_EXERCISE DETAILS_
Could you reproduce each of the following lines word for word, changing nothing?

_DATASET EXCERPTS_

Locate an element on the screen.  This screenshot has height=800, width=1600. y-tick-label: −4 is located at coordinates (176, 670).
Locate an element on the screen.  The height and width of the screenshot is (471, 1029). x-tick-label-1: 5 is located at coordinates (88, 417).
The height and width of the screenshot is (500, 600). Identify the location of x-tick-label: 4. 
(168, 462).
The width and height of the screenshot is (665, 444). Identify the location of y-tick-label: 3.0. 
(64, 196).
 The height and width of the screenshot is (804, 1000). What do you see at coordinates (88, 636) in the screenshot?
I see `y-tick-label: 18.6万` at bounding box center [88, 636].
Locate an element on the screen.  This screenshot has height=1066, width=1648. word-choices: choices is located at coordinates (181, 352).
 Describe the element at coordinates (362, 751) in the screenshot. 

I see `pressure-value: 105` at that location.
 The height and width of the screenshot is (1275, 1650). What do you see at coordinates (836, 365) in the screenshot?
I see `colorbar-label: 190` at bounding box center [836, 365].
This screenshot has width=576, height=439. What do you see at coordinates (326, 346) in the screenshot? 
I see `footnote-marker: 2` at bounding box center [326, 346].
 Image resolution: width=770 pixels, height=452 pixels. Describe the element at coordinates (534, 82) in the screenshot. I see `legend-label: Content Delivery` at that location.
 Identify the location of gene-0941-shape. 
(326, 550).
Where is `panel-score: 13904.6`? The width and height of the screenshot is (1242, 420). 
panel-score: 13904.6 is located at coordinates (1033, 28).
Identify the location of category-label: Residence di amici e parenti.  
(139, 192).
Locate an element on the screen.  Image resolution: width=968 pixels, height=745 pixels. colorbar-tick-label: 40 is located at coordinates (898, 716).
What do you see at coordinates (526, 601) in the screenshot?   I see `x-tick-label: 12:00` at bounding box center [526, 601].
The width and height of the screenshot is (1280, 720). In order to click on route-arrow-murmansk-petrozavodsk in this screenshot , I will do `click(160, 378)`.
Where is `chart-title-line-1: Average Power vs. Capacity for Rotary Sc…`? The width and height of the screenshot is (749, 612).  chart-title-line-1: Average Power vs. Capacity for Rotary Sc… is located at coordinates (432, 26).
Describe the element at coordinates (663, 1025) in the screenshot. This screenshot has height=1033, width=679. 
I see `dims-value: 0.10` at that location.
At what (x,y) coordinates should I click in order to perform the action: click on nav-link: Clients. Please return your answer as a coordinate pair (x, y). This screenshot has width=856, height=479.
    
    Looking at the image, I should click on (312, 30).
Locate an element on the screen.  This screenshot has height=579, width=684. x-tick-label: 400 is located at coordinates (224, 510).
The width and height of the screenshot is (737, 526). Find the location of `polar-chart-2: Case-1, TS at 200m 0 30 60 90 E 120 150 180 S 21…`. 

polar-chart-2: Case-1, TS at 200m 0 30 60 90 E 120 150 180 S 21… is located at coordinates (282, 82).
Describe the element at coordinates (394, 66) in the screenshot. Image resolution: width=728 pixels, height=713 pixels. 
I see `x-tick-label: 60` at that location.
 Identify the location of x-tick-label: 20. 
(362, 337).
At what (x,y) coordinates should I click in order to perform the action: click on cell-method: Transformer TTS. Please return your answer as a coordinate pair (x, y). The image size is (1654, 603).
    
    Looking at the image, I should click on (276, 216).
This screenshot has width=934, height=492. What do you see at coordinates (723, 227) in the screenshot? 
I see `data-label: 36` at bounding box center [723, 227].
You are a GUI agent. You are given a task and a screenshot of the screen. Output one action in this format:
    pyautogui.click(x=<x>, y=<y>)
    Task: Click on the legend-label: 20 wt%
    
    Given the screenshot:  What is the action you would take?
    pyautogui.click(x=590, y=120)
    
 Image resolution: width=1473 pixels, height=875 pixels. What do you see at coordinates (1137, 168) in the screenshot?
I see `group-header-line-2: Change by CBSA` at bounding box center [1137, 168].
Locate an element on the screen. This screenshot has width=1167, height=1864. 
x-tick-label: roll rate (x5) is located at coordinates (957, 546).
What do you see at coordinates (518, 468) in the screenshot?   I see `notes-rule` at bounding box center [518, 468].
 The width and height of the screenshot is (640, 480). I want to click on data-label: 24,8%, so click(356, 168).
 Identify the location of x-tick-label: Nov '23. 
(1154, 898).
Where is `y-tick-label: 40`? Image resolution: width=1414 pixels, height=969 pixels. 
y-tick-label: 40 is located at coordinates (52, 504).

_TASK RESPONSE_
Locate an element on the screen.  This screenshot has height=800, width=1600. y-tick-label: −4 is located at coordinates (176, 670).
Locate an element on the screen.  The height and width of the screenshot is (471, 1029). x-tick-label-1: 5 is located at coordinates (88, 417).
The height and width of the screenshot is (500, 600). Identify the location of x-tick-label: 4. 
(168, 462).
The width and height of the screenshot is (665, 444). Identify the location of y-tick-label: 3.0. 
(64, 196).
 The height and width of the screenshot is (804, 1000). What do you see at coordinates (88, 636) in the screenshot?
I see `y-tick-label: 18.6万` at bounding box center [88, 636].
Locate an element on the screen.  This screenshot has height=1066, width=1648. word-choices: choices is located at coordinates (181, 352).
 Describe the element at coordinates (362, 751) in the screenshot. 

I see `pressure-value: 105` at that location.
 The height and width of the screenshot is (1275, 1650). What do you see at coordinates (836, 365) in the screenshot?
I see `colorbar-label: 190` at bounding box center [836, 365].
This screenshot has width=576, height=439. What do you see at coordinates (326, 346) in the screenshot? 
I see `footnote-marker: 2` at bounding box center [326, 346].
 Image resolution: width=770 pixels, height=452 pixels. Describe the element at coordinates (534, 82) in the screenshot. I see `legend-label: Content Delivery` at that location.
 Identify the location of gene-0941-shape. 
(326, 550).
Where is `panel-score: 13904.6`? The width and height of the screenshot is (1242, 420). 
panel-score: 13904.6 is located at coordinates (1033, 28).
Identify the location of category-label: Residence di amici e parenti.  
(139, 192).
Locate an element on the screen.  Image resolution: width=968 pixels, height=745 pixels. colorbar-tick-label: 40 is located at coordinates (898, 716).
What do you see at coordinates (526, 601) in the screenshot?   I see `x-tick-label: 12:00` at bounding box center [526, 601].
The width and height of the screenshot is (1280, 720). In order to click on route-arrow-murmansk-petrozavodsk in this screenshot , I will do `click(160, 378)`.
Where is `chart-title-line-1: Average Power vs. Capacity for Rotary Sc…`? The width and height of the screenshot is (749, 612).  chart-title-line-1: Average Power vs. Capacity for Rotary Sc… is located at coordinates (432, 26).
Describe the element at coordinates (663, 1025) in the screenshot. This screenshot has height=1033, width=679. 
I see `dims-value: 0.10` at that location.
At what (x,y) coordinates should I click in order to perform the action: click on nav-link: Clients. Please return your answer as a coordinate pair (x, y). This screenshot has width=856, height=479.
    
    Looking at the image, I should click on (312, 30).
Locate an element on the screen.  This screenshot has height=579, width=684. x-tick-label: 400 is located at coordinates (224, 510).
The width and height of the screenshot is (737, 526). Find the location of `polar-chart-2: Case-1, TS at 200m 0 30 60 90 E 120 150 180 S 21…`. 

polar-chart-2: Case-1, TS at 200m 0 30 60 90 E 120 150 180 S 21… is located at coordinates (282, 82).
Describe the element at coordinates (394, 66) in the screenshot. Image resolution: width=728 pixels, height=713 pixels. 
I see `x-tick-label: 60` at that location.
 Identify the location of x-tick-label: 20. 
(362, 337).
At what (x,y) coordinates should I click in order to perform the action: click on cell-method: Transformer TTS. Please return your answer as a coordinate pair (x, y). The image size is (1654, 603).
    
    Looking at the image, I should click on (276, 216).
This screenshot has width=934, height=492. What do you see at coordinates (723, 227) in the screenshot? 
I see `data-label: 36` at bounding box center [723, 227].
You are a GUI agent. You are given a task and a screenshot of the screen. Output one action in this format:
    pyautogui.click(x=<x>, y=<y>)
    Task: Click on the legend-label: 20 wt%
    
    Given the screenshot:  What is the action you would take?
    pyautogui.click(x=590, y=120)
    
 Image resolution: width=1473 pixels, height=875 pixels. What do you see at coordinates (1137, 168) in the screenshot?
I see `group-header-line-2: Change by CBSA` at bounding box center [1137, 168].
Locate an element on the screen. This screenshot has width=1167, height=1864. 
x-tick-label: roll rate (x5) is located at coordinates (957, 546).
What do you see at coordinates (518, 468) in the screenshot?   I see `notes-rule` at bounding box center [518, 468].
 The width and height of the screenshot is (640, 480). I want to click on data-label: 24,8%, so click(356, 168).
 Identify the location of x-tick-label: Nov '23. 
(1154, 898).
Where is `y-tick-label: 40`? Image resolution: width=1414 pixels, height=969 pixels. 
y-tick-label: 40 is located at coordinates (52, 504).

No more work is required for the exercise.